* **QUOTED TEXT**:
------------------------------

Standard distro kernels tend to be compromises, which
means they'll be OK for everything but great at
nothing. If you want to squeeze every last bit of
performance out of the machine, you'll need to do some
kernel configuration work.
The latest "vanilla" kernel is 2.6.13-rc3 and the
latest Andrew Morton release is 2.6.13-rc3-mm1
(The differences that MAY be useful to you is that the
-mm release has some driver fixes for ethernet cards.)
If you roll your own kernel and are wanting to use it
for a bridge setup, my guess is you want to use the
server settings for preempt (no forced preemption -
ie: pretty much disable it) but would likely want to
use the desktop settings for the timer frequency (1000
Hz) as that gives the fastest response to events. (If
you're using an SMP machine, 250 Hz might be better,
as SMP doesn't like lots of interrupts.)
Depending on who you ask and what phase the moon is
in, different people give different opinions about
whether to compile in or use modules. Compiled-in
drivers MAY be marginally faster and MAY eat
fractionally less kernel memory, which MIGHT trim down
latency a little.
If that's not serious voodoo enough, don't compile in
any network layers you're not using. Every layer is
absolutely going to add latency, because it is extra
code to run.

------------------------------

(Rows showing where targets appear)
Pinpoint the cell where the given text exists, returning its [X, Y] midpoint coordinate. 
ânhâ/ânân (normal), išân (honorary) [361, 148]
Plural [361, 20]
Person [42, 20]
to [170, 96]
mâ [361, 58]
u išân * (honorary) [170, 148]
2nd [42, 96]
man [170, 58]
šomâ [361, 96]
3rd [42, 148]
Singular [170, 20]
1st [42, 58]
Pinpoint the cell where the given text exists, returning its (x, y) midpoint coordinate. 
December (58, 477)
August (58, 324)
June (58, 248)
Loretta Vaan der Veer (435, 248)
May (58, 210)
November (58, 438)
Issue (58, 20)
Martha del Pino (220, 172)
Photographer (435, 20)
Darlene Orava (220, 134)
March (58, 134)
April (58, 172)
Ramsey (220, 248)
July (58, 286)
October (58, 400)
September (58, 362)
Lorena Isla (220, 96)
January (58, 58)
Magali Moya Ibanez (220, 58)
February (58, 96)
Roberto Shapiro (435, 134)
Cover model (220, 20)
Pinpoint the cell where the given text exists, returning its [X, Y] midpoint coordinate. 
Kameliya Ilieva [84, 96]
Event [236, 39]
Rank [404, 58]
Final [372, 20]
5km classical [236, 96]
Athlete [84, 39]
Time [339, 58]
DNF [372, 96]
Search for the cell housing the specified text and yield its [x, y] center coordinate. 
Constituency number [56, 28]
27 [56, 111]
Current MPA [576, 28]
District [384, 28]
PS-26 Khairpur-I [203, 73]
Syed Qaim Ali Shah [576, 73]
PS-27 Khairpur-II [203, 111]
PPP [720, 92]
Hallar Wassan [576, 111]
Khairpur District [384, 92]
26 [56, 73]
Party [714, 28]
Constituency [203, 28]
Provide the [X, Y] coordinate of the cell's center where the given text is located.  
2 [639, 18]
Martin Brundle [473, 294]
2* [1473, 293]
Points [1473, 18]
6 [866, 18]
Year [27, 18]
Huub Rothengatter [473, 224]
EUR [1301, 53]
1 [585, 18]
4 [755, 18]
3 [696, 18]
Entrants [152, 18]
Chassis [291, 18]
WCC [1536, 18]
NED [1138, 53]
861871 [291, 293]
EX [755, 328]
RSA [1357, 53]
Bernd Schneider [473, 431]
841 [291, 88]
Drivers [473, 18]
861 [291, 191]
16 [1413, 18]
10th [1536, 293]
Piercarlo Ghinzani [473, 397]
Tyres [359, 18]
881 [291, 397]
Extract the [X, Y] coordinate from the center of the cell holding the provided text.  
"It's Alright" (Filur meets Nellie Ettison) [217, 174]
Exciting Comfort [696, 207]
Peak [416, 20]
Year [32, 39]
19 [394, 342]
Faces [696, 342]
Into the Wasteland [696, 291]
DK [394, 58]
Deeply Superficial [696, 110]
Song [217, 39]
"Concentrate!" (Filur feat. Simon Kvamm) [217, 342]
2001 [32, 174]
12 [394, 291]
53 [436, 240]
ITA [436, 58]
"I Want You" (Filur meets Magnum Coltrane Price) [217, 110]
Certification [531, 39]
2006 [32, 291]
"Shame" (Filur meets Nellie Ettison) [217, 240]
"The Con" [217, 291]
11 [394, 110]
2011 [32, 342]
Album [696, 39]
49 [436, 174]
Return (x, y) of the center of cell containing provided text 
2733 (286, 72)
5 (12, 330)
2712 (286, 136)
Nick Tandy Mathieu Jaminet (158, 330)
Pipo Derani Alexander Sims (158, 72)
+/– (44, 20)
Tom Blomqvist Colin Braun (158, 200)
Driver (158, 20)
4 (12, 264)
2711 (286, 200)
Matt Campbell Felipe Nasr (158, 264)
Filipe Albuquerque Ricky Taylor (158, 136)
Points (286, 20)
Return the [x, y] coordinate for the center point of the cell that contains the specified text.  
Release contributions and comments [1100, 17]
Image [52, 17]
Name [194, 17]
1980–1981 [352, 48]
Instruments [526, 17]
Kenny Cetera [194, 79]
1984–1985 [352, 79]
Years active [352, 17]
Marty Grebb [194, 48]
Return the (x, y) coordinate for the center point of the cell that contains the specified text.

------------------------------

* **INSTRUCTION 1**: Reproduce the part of the passage on kernel configuration starting with "Standard distro kernels" and going on through "kernel configuration work.".
* **INSTRUCTION 2**: Continue the passage on tuning a Linux kernel from the point where it ends.

* **WRITTEN RESPONSE 1**:
Standard distro kernels tend to be compromises, which
means they'll be OK for everything but great at
nothing. If you want to squeeze every last bit of
performance out of the machine, you'll need to do some
kernel configuration work.

* **WRITTEN RESPONSE 2**:
Finally, and this is going to be the hardest step, it
MAY be possible to get the Linux kernel to compile
with the latest Intel C compiler. If you're using a
genuine Intel processor, the speedup is something like
40% - for AMD or other ix86 processors, GCC is either
equal to or faster than Intel's compiler. The problem
with using Intel's C compiler is that it has very
different ideas on what is ok than GCC, so the kernel
won't necessarily compile. Sometimes people put icc
patches out, to fix this, but not all kernels have
patches and the kernel of interest is a pre-release,
making patches less likely in the event they are
needed.
Any of these steps should trim a little latency off,
and if you somehow manage all of them, you should get
quite a decent improvement. Whether the improvement is
worth the effort required is another matter.
--- "Christian Konecny (VI/SEA)"
<christian.konecny@ericsson.com> wrote:
> Hi there!
>
> I am working a lot with VoIP in my company, so I
> thought to use linux bridge functionality together
> with tc to emulate delay, jitter, packet loss,
> duplication, reordering etc. for testing purposes in
> our lab against our VoIP products.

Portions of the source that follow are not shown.